▶ [EXCERPT]
-=-=-=-=-
Befuddled language equals meaningless assemblage. Disruption, ergo, Dispersion.
And since that dispersal of the Nimrod race of mankind, so started the plurality and multiplicity of human societies and therefore language. Alongside Israel; Salem, Egypt, Sodom & Gomorrah, Philistine, Assyria, China, Babylon, Ethiopia, Greece, Iran, Rome, America, Nigeria et al progressively and subsequently sprang up from a common human race to independent nations, peoples, cities and languages.
The Word created the world. The Word dispersed it. And thousands of years later, mankind still runs on the inherent motive power of language. The Word drives the self to become one with another self. It knits a family into a society. Shapes the society into a culture. Establishes cultures as a tradition. And though innumerable are the number of languages that exist today, the life force of language is yet the gravitational force that binds the human ecosystem together in its diversity.
Some of the most important Languages of the Ancient World include Tamil, Sumerian, Akkadian, Farsi, Coptic, Aramaic, Chinese, Latin, Egyptian, Sanskrit, Hebrew, and Greek. These languages interwove timelines of cultures, histories, peoples, nations, cities, and languages from one lifetime to another. From 6000 BC in Genesis to 2024 AD today. Language is the transport of the human juggernaut; the wheel that keeps whirling.
THE WORD AS AN ART FORM
Art is as primaeval as the human language. Since man could speak and then write, the potentiality of art as a creative force was immediately possible. The Word is not only transactional, and functional; it is also creative. In fact, the first ability of the Word we get introduced to in Genesis 1 is the creative powers of the Spoken Word. Genesis 1:3 KJV proclaims, “And God said, Let there be light: and there was light.” That, simply, is the word manifested as creation. And all act of creation is art.
The Bible is a prime example of art; a marvellous feat of the Written Word presented as an Art Form. The Bible is a transgenerational literature presenting the story of God and mankind in the most epic fashion. Most mythological classics have drawn from the novel literature of the Bible. While truly the Bible is a masterwork of art, the Bible is not a myth. The stories accounted in the Bible were as real as the daylight. They still are. Why? Remember the Logos breathed his life and intelligence into the world and mankind in Genesis. This software is still running today.
-=-=-=-=-
▶ [DATA SEGMENT]
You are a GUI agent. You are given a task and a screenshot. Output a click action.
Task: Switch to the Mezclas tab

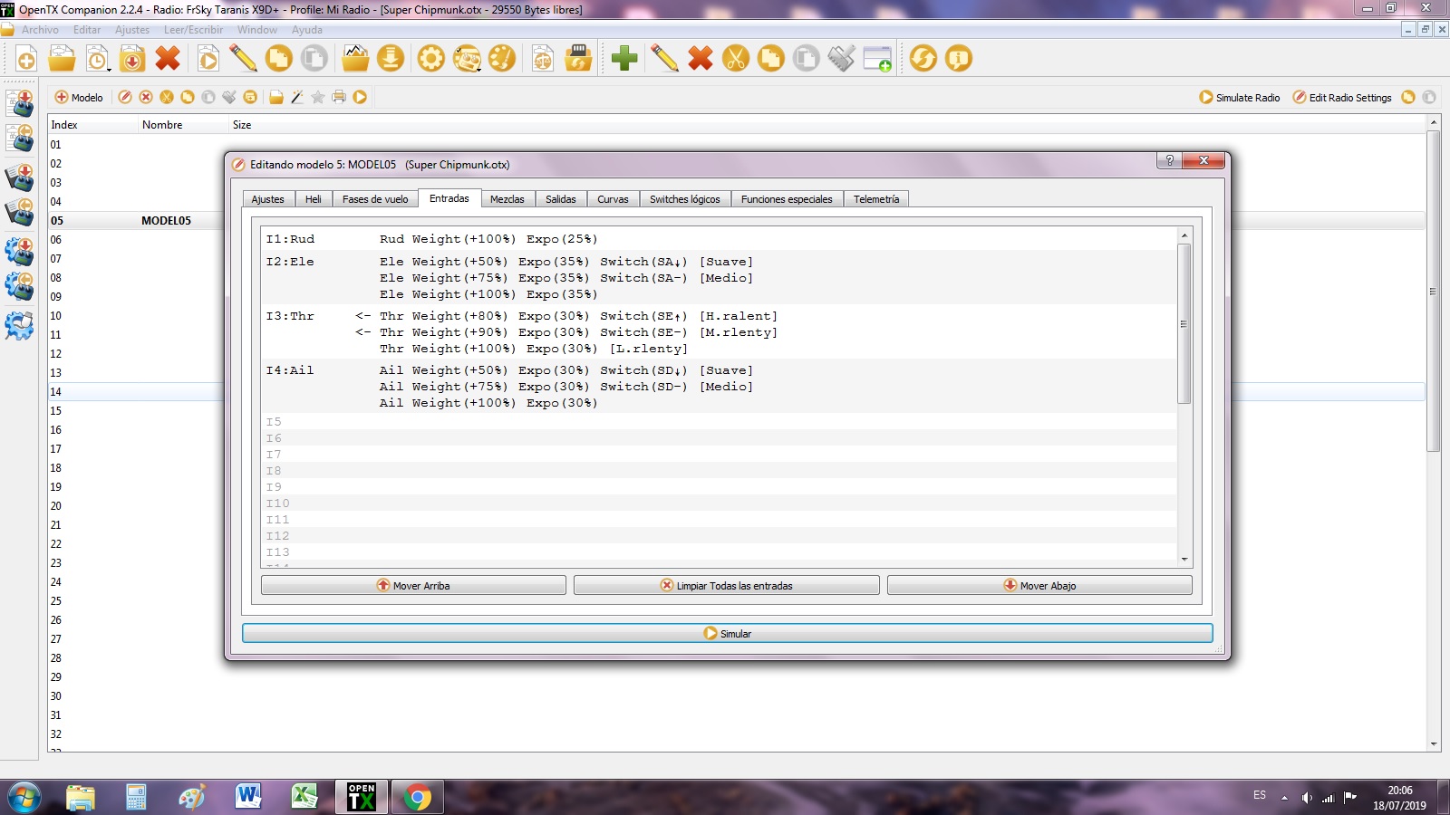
-=-=-=-=-
▶ [QUESTIONS TO ANSWER]
**a.** In the excerpt on language, which qualities does the paragraph that begins "Art is as primaeval" assign to the Word? List them all.
**b.** Substitute "Carthage" for "Babylon" in the excerpt on language, and write out the stretch from "And since that" through "cities and languages.".

▶ [RESULTS FOR EACH TASK]
**a.** transactional, functional, creative

**b.**
And since that dispersal of the Nimrod race of mankind, so started the plurality and multiplicity of human societies and therefore language. Alongside Israel; Salem, Egypt, Sodom & Gomorrah, Philistine, Assyria, China, Carthage, Ethiopia, Greece, Iran, Rome, America, Nigeria et al progressively and subsequently sprang up from a common human race to independent nations, peoples, cities and languages.